For twelve years I have run The Beach Factory, I started the business with a friend. We couldn’t find any sun protection swimwear which our own children would wear, they had outgrown wearing the fluorescent trimmed one piece sun suits which was all that was then available. So we sourced from New Zealand, Australia, the USA, stocked the major surf brands and what we offered was different, wearable and was not available on the high street, let alone on-line.

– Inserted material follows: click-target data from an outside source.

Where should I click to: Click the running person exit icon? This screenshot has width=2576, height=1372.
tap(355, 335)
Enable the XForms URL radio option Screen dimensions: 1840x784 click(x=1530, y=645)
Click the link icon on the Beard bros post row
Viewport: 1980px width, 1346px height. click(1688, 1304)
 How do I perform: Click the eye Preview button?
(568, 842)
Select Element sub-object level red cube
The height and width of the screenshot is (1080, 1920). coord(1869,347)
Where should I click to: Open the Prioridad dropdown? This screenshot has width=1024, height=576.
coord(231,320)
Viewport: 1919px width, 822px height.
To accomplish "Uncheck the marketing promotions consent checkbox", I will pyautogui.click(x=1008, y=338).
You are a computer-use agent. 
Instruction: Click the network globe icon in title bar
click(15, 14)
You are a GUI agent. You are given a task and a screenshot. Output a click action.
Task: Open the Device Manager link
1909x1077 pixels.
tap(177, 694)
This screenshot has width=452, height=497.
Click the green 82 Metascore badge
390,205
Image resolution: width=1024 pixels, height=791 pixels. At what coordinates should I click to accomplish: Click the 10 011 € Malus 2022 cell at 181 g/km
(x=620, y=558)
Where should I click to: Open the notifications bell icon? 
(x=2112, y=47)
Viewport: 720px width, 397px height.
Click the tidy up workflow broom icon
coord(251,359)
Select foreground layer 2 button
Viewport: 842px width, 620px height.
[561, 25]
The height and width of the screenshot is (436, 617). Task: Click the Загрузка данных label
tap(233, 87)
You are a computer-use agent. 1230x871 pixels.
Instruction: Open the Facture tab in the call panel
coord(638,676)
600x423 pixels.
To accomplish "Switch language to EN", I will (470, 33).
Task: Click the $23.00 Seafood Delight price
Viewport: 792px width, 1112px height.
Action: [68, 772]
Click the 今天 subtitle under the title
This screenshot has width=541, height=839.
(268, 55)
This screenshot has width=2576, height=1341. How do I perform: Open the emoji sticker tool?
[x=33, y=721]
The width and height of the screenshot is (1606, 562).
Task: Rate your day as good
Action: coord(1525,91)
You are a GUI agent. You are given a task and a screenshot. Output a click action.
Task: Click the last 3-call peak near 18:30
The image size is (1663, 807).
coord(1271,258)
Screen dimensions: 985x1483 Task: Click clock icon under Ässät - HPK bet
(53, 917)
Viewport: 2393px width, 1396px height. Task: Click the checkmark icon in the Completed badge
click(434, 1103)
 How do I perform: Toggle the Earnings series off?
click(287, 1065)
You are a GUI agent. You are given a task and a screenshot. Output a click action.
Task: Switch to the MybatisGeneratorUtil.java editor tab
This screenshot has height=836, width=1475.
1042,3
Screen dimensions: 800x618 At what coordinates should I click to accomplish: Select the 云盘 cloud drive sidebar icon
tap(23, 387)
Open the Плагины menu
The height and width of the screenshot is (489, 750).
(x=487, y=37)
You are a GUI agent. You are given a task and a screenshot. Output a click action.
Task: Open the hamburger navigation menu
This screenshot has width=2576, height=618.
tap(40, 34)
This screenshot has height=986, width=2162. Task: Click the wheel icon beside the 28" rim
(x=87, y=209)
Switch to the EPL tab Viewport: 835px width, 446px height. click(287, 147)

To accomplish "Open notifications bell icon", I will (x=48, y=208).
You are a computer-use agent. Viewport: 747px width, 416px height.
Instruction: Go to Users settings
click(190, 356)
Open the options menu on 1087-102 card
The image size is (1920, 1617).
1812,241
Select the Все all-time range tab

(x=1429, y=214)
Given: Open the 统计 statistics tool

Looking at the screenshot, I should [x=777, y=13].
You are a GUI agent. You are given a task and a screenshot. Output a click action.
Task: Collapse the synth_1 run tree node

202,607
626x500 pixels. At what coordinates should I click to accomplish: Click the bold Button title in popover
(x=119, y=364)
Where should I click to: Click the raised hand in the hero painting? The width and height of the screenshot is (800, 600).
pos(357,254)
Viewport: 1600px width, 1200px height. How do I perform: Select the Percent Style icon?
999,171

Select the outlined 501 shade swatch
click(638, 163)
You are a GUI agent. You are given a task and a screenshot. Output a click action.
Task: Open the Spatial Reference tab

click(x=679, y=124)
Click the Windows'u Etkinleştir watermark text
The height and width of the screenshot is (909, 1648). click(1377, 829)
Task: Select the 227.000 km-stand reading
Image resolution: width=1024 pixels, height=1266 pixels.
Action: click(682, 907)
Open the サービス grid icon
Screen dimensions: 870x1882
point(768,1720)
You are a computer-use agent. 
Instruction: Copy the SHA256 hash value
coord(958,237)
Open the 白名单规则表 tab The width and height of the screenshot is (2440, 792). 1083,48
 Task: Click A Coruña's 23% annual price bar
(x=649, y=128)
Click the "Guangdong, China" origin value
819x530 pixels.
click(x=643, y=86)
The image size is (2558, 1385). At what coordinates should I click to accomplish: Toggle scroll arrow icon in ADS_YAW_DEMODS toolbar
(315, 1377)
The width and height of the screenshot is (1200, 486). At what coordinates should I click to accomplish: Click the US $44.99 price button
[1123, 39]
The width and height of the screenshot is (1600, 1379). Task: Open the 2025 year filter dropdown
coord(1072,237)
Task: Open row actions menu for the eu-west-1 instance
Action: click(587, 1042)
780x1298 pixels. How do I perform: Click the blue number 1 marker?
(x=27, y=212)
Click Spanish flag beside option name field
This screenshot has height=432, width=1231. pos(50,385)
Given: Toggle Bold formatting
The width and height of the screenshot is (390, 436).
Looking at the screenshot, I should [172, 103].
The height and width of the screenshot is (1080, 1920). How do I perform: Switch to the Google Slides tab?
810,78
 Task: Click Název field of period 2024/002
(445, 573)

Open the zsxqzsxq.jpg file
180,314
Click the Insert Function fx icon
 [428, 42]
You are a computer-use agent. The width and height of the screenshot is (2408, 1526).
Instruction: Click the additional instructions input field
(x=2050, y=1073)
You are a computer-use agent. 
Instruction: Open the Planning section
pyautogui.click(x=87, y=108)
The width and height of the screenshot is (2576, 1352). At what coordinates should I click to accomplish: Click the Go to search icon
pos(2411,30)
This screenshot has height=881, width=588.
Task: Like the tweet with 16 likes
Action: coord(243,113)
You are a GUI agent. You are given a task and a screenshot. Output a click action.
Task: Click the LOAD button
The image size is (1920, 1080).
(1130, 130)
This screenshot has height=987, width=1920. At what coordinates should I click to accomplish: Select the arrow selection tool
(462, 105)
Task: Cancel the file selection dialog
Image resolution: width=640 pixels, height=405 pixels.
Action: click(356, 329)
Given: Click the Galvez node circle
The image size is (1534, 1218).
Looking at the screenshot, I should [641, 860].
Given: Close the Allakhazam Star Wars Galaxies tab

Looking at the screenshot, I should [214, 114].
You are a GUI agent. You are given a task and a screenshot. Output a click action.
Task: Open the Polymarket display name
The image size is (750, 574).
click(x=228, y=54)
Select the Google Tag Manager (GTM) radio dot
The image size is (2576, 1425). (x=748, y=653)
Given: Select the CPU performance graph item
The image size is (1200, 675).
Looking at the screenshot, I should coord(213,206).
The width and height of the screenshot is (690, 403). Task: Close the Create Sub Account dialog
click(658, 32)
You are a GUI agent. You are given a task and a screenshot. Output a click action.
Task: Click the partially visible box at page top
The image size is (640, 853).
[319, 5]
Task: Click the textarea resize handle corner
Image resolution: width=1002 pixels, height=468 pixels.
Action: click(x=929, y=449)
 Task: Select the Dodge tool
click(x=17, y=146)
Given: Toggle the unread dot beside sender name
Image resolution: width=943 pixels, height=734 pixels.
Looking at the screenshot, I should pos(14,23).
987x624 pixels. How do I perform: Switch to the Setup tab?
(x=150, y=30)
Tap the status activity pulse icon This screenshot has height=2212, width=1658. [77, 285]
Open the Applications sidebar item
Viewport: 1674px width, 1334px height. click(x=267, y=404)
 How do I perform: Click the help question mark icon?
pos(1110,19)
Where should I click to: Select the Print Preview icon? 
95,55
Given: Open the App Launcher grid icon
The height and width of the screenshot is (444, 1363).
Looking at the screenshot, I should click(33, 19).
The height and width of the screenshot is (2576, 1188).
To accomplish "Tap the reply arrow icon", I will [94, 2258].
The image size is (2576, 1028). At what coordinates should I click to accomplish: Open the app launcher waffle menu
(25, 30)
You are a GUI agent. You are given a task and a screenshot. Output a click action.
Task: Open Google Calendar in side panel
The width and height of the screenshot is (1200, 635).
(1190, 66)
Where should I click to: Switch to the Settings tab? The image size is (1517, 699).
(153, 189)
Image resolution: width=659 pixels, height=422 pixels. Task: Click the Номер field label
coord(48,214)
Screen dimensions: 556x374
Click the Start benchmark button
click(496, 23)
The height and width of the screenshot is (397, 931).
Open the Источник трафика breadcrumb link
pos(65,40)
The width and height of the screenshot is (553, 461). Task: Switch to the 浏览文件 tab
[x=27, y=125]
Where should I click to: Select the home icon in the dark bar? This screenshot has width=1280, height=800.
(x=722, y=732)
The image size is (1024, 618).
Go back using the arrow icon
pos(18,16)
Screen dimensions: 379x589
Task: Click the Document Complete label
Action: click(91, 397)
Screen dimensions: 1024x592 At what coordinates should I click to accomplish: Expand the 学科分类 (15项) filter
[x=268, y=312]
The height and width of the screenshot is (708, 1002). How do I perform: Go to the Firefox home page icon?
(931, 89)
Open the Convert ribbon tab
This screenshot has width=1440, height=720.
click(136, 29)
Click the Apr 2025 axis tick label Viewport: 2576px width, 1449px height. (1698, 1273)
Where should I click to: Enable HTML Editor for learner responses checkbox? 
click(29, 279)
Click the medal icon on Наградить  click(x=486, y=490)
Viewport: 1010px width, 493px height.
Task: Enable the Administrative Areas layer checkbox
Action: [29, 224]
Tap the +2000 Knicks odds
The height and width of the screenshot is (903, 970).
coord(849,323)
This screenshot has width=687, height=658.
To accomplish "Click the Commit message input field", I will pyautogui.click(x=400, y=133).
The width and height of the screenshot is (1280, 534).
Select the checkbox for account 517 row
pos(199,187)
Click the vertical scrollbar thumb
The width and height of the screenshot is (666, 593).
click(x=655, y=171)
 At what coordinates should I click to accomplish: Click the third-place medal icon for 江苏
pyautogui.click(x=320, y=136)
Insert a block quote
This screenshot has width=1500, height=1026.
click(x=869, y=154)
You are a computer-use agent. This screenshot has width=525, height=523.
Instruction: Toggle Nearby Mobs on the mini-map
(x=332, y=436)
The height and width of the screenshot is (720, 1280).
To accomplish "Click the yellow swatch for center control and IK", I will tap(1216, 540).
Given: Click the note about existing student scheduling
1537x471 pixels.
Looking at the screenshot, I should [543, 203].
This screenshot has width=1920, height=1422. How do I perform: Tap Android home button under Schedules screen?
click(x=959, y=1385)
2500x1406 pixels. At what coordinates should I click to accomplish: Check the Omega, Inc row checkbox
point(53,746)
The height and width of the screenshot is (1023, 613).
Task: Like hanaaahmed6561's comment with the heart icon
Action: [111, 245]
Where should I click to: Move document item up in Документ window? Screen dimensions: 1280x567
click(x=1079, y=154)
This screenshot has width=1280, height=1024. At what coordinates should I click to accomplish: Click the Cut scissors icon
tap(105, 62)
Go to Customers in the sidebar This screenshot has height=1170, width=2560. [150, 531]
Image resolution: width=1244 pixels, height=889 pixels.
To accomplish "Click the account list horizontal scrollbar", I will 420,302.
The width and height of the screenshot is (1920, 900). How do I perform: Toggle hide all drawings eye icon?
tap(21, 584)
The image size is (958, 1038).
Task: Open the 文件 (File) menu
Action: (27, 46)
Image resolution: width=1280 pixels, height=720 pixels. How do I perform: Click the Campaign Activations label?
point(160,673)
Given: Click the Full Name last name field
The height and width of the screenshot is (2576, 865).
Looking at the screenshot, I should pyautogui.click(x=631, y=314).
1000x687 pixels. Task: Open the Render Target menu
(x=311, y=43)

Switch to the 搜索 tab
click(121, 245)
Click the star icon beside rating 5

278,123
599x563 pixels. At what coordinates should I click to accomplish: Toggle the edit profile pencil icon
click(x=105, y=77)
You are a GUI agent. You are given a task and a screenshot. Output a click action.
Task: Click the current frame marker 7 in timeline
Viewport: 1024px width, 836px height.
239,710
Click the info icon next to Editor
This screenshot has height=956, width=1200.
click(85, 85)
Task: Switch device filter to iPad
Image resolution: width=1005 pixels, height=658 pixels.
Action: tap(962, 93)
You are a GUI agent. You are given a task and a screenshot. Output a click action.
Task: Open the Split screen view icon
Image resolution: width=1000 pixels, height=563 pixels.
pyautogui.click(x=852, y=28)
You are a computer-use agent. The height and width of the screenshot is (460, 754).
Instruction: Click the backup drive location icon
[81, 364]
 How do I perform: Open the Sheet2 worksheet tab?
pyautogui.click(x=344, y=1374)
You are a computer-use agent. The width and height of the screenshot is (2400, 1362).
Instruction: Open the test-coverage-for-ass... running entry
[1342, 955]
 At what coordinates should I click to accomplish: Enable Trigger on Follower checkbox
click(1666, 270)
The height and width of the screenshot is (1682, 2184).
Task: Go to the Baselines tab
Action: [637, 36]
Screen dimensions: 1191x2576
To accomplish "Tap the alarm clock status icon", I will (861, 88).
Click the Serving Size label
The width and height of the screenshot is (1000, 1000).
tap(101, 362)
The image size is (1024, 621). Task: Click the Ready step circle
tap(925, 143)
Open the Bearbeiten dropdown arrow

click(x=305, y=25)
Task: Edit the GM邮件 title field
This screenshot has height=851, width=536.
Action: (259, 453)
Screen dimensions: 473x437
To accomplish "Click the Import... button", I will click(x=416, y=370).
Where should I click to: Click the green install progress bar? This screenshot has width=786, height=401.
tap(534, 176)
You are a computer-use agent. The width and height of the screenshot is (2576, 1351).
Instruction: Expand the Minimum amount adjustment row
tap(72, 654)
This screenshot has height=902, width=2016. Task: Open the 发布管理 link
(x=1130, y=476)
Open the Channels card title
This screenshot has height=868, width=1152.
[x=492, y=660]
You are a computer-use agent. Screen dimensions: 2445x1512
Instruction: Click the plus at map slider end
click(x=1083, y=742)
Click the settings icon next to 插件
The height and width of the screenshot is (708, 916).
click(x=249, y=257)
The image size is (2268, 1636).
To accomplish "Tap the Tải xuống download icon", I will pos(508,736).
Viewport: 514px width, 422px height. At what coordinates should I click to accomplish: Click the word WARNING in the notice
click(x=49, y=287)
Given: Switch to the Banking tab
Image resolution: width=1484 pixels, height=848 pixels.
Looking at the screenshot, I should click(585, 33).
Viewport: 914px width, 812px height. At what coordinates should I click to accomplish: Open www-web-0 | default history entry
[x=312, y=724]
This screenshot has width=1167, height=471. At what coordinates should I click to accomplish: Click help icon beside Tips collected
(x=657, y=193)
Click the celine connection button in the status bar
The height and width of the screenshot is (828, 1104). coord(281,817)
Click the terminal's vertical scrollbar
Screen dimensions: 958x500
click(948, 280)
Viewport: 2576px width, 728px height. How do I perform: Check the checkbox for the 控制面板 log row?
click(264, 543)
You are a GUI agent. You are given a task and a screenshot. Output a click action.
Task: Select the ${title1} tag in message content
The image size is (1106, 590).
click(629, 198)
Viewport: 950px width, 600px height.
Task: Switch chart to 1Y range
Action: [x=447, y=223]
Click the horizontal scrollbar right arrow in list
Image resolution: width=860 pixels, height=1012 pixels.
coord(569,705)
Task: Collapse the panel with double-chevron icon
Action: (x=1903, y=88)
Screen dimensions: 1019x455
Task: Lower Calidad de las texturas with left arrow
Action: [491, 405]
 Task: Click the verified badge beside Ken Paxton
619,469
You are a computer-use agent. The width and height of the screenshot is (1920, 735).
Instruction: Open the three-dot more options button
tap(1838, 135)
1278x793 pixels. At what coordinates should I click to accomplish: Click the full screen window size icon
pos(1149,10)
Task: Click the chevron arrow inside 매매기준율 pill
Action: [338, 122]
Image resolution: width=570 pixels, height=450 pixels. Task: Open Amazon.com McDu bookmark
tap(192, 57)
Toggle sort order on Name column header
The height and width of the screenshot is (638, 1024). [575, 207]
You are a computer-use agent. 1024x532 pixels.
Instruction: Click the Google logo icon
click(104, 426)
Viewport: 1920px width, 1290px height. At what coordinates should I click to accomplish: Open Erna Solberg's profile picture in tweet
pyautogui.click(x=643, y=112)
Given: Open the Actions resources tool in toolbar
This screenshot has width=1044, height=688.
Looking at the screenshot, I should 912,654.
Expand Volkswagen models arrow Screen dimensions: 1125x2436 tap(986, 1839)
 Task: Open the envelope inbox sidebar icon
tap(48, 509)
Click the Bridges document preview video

Our products were featured in the press in a mid-week column one May half term and people were literally ringing from the beaches in Devon and Cornwall to place orders. We had identified a gap in the market and hoped that the “sunsmart” message was getting through to the public. The best way to prevent sun damage was to cover up when in the sun, and that meant not just toddlers-but all ages. The Australians had addressed this issue years ago with a strong “Slip Slop Slop Slide” message, Slip on a swim shirt, Slop on sun cream, Slap on a hat and Slide on some sunglasses.Was the UK ready to embrace such a message? I believed so.
Today is the last day of Sun Awareness Week, the messages from BAD (British Association of Dermatologists) have been the same for the last few years, skin cancer rates are on the increase, a bad burn as a child increases your chance of developing skin cancer, check your moles, do not use a sun bed, you have heard it all before. And so, for one this week in May, and as happens so often, it has been a cold wet blustery week, we are encouraged to think about sun protection.
And then silence, nothing is mentioned again. No reminders on the radio in the morning to put sun cream on children before they go to school, the weather report mentions the pollen count but rarely warns TV viewers about the need to apply sun cream if watching or participating in sport. The bottom line is, most people don’t really worry about a bit of sun burn, everyone wants a tan and so, once again.twelve years on the sun protection message falls on deaf ears.